В автобусе вижу — у окна сидит Халима. Одна, без мужа. Место рядом с нею не занято, но на сиденье лежит ее сумочка. Ну, думаю, заняла для мужа. Здороваюсь и прохожу мимо на заднее сиденье. Неожиданно она убирает сумочку, кладет ее себе на колени и говорит, как старому приятелю:
— Садитесь.
Сажусь. Поехали. Автобус английский, самой последней модели. Сидеть удобно, видно хорошо. Едем мимо Музея современного искусства (бывали там, знаю), но, как называется улица, не знаю. Взбираемся на гору — все выше и выше. Внизу виден весь фиорд, через него с берега на берег переброшен чудесный мост — легкий, красивый. Внизу, у причала, наш теплоход. А на другой стороне фиорда поблескивает стеклом купола новая кирка. Красиво, ничего не скажешь! Экскурсовод — молодая женщина, армянка, наша, советская армянка, вышедшая замуж за норвежского коммуниста — была молчалива, малоразговорчива. Другая попадет — не даст минуты передыха, подумать, поглядеть не даст: все стрекочет, все рассказывает. А эта не занимала нас рассказами о тех местах, где мы ехали. Ехали и ехали. Ехали по чистой хорошей улице; направо и налево хорошие дома. Не виллы, как в Гамбурге, а просто дома: светлые, уютные, с ухоженными цветниками в палисадниках.

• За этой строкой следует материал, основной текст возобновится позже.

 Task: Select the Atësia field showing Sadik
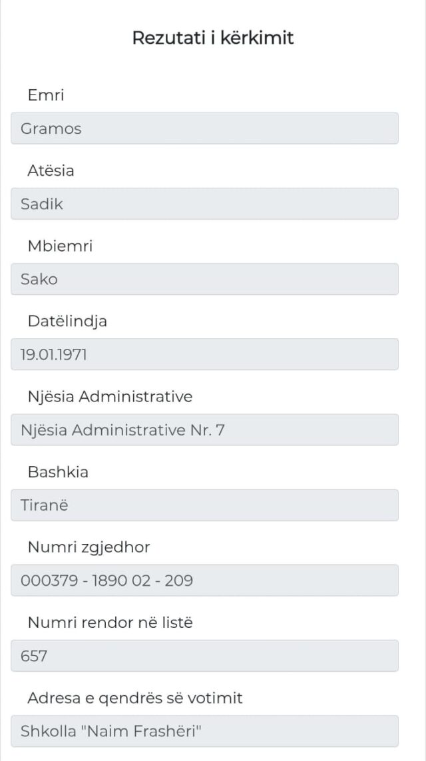click(x=204, y=204)
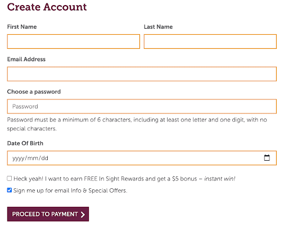The image size is (288, 227).
Task: Focus the First Name input field
Action: (x=74, y=42)
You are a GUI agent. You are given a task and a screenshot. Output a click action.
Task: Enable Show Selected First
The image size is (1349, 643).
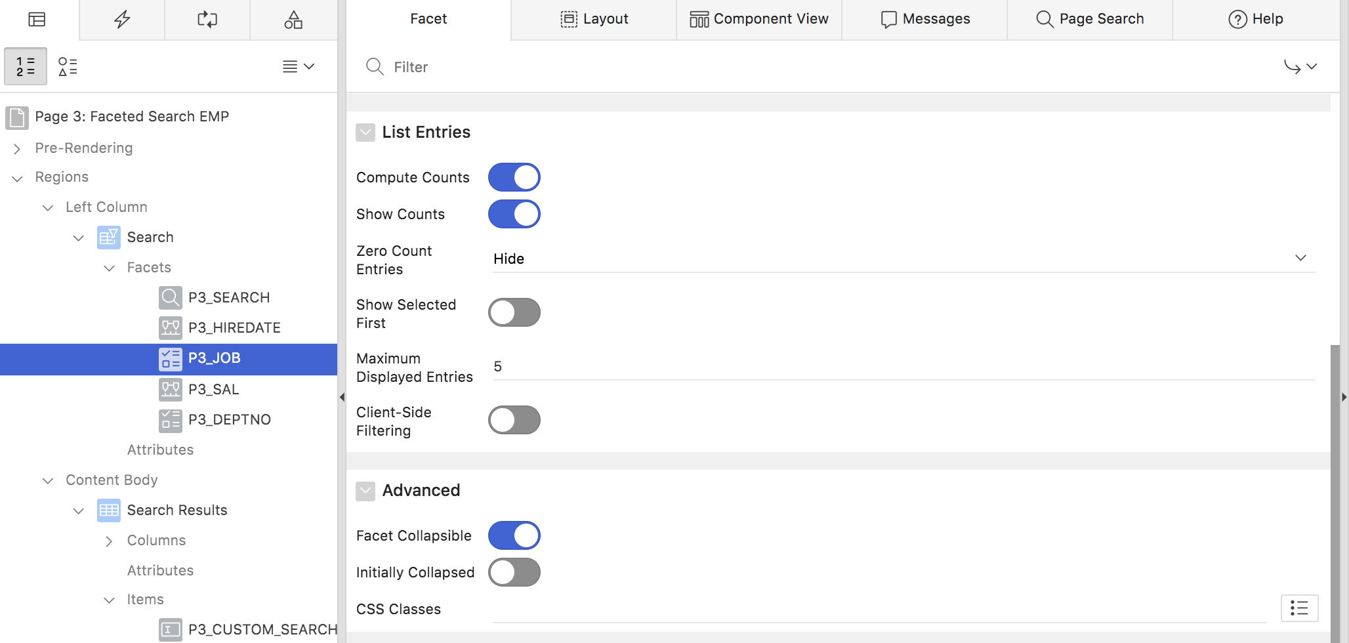click(514, 312)
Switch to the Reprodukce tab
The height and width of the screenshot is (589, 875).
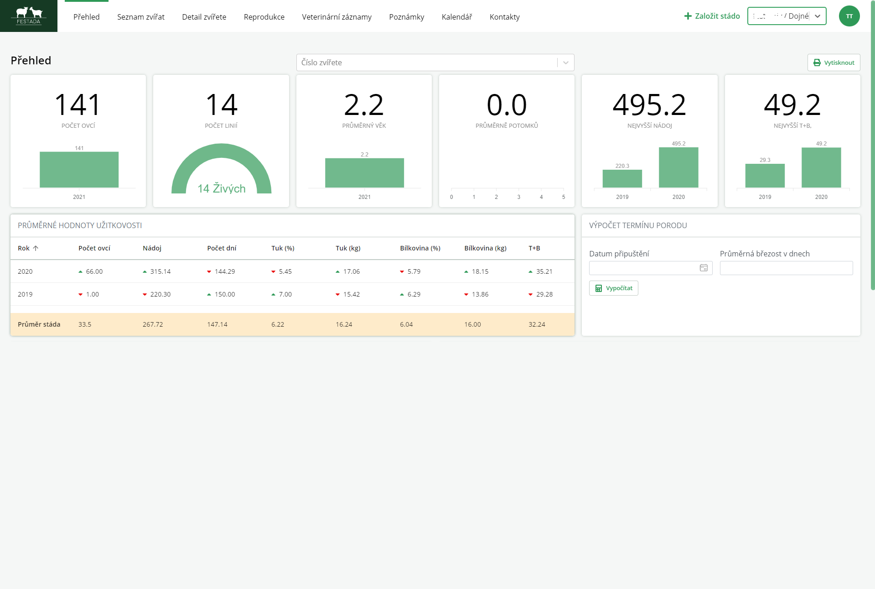point(264,17)
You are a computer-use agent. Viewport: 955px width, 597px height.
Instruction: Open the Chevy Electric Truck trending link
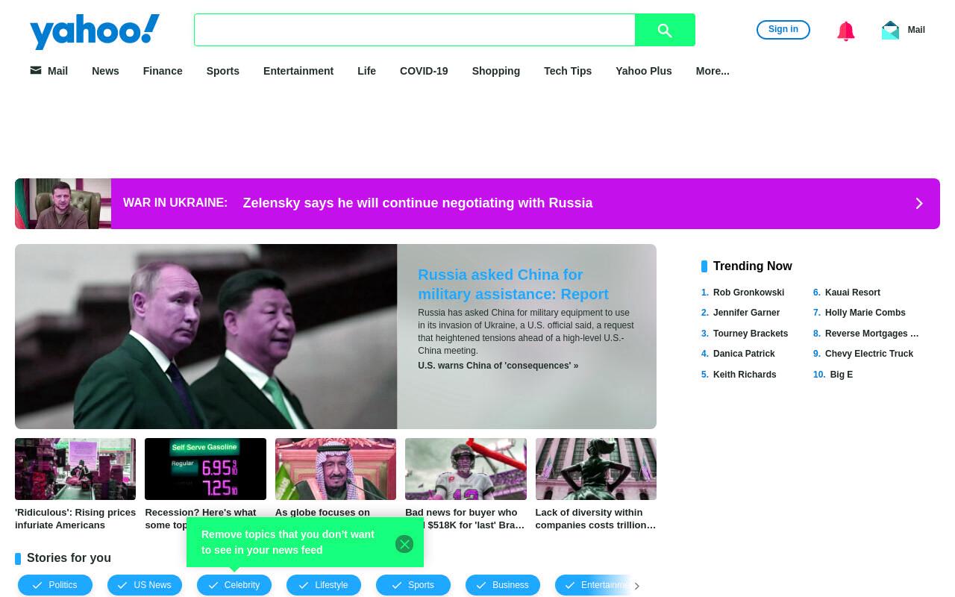(868, 354)
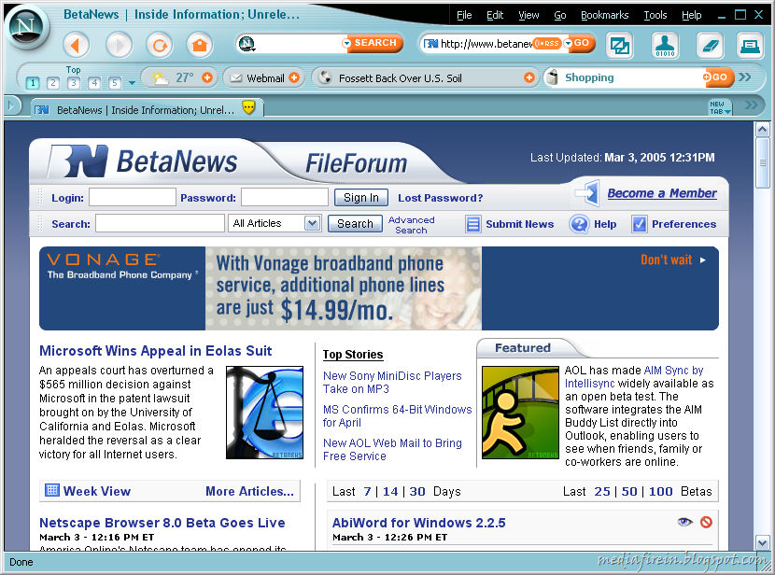This screenshot has width=775, height=575.
Task: Click the overlapping-windows toolbar icon
Action: tap(618, 44)
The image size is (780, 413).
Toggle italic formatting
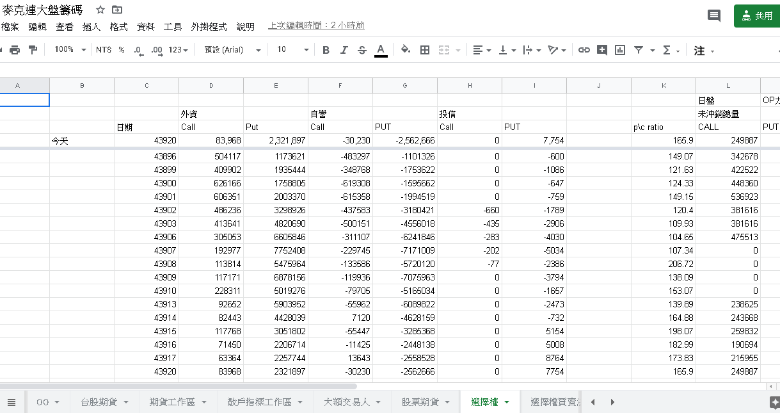point(344,50)
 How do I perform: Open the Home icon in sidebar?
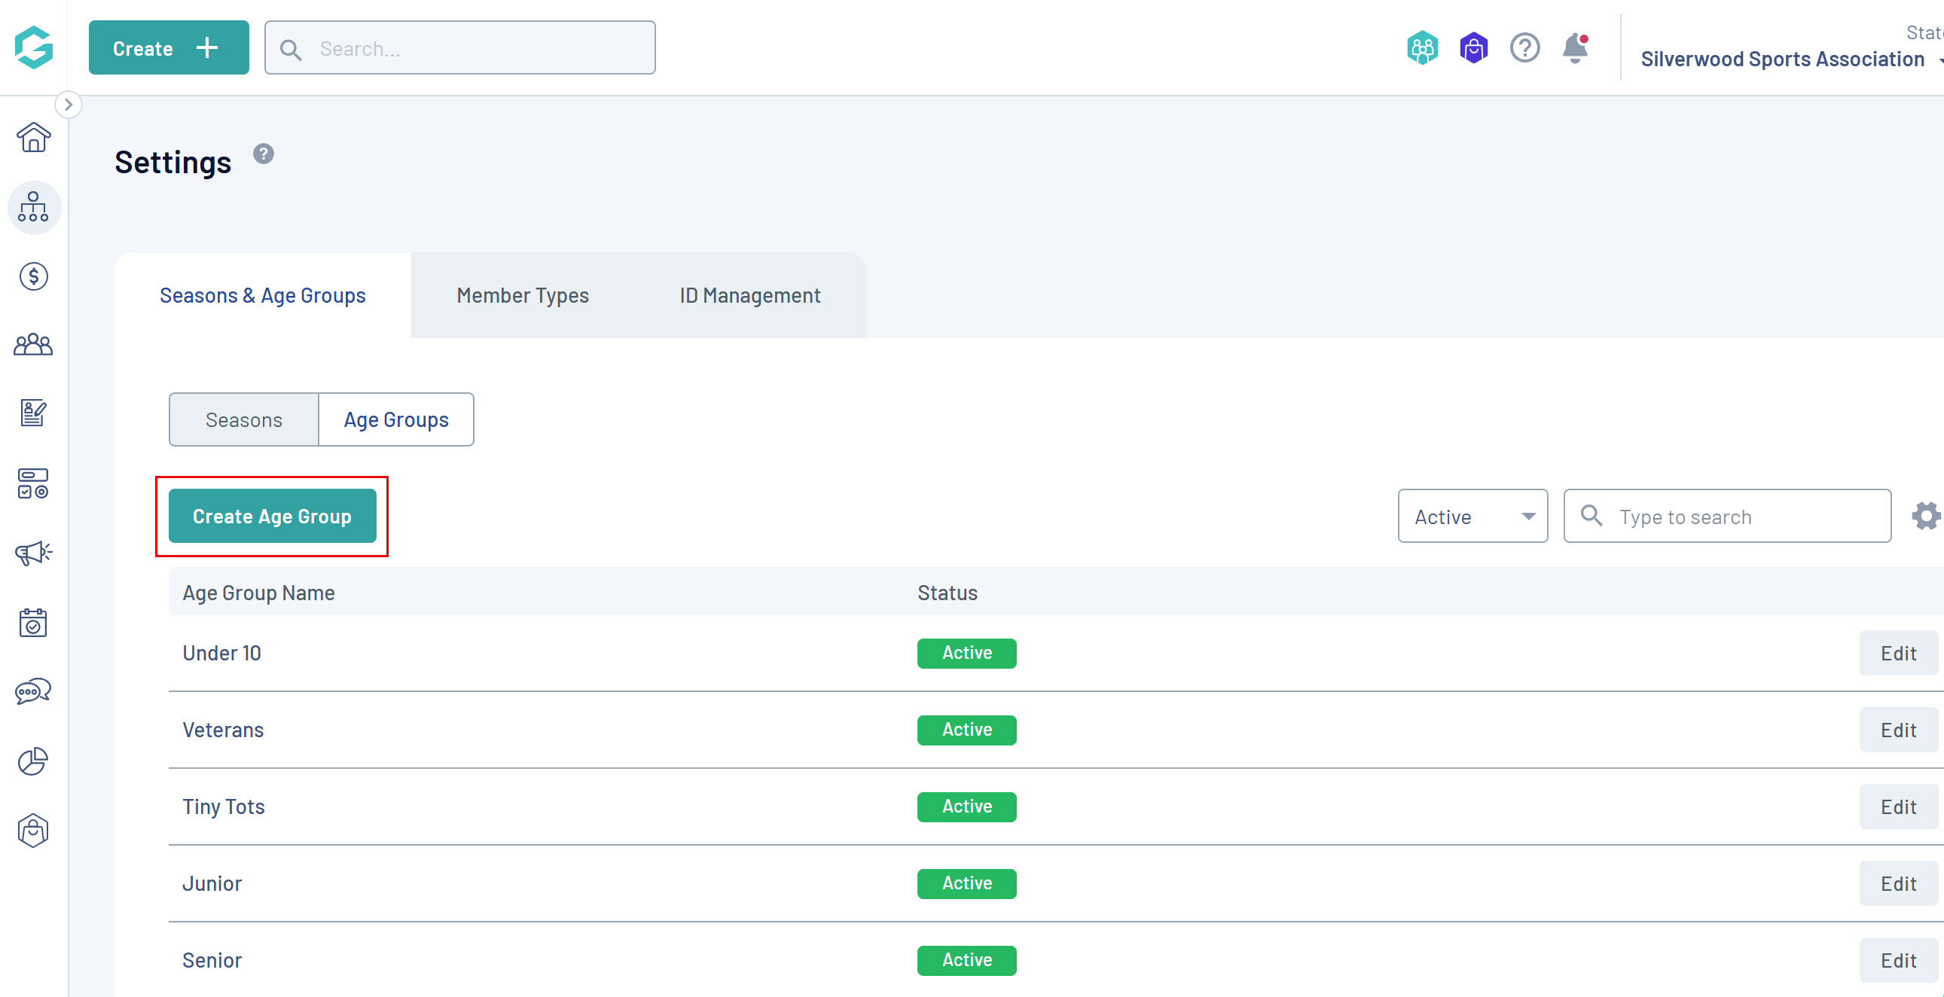click(33, 138)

— Что же вы одна, Халима? — заговорил я. — А муж?
— Сабир интересуется современным профсоюзным движением и рыбками, — сказала она. — У него это хорошо сочетается. Он поехал в профцентр, а оттуда завернет в аквариум.
Я так и не понял по ее голосу: с иронией она говорила это или с грустью.
— А как же вы? — недоумевал я. Она ничего не сказала, отвернулась к окну. И по выражению ее милого личика, с которого я не сводил глаз, я понял, что она произнесла эти слова с грустью.
Мы осмотрели три или четыре района застройки. Норвежцы строят немного, но хорошо, по-современному: сборный железобетон, панели. Но, сколько мы ни ездили по городу, ни одного похожего дома ни по планировке, ни по архитектуре. Северное солнце очень скупо, поэтому в домах большие окна, лоджии чередуются с балконами, не затеняя друг друга. Видимо, так было условлено заранее — в рабочее время мы только ездили, осматривая районы застройки внешне, со стороны. А как только наступило время обеденного перерыва, гид приказала остановить автобус и повела нас на один из объектов. Забор, ворота, вагончики — все, как и у нас, как и на любой стройке. Возле вагончика в тени корявой березы стол. Сидят рабочие в спецовках, едят суп, пьют из пакетов молоко. Узнав, что мы русские, повставали со своих мест, обступили нас. Норвежцы к русским относятся хорошо. На дверях каждого магазина в Северной Норвегии обязательно увидишь табличку: «Здесь говорят по-русски». Норвежцы встречаются с нашими рыбаками в море. Русские спасали их экспедиции к Северному полюсу. Русские освобождали их от немцев… Почти каждый второй норвежец понимает по-русски. Хоть немного, но понимает. Обрадовались рабочие: оставили обед, пошли показывать стройку. И прораб с ними. С нами были еще две женщины — бухгалтер СМУ из Ленинграда и диспетчер со стройки какой-то атомной электростанции — они не стали подыматься наверх, на леса. А Халима пошла. Дом, как сейчас помню, трехсекционный: в одном подъезде работали отделочники, в другом заканчивались сантехнические работы, а третья секция еще монтировалась. Начали с нее. По стремянке поднялись на монтажную площадку. Вижу, на бетонных плитах перекрытия провода и электроды для электросварки.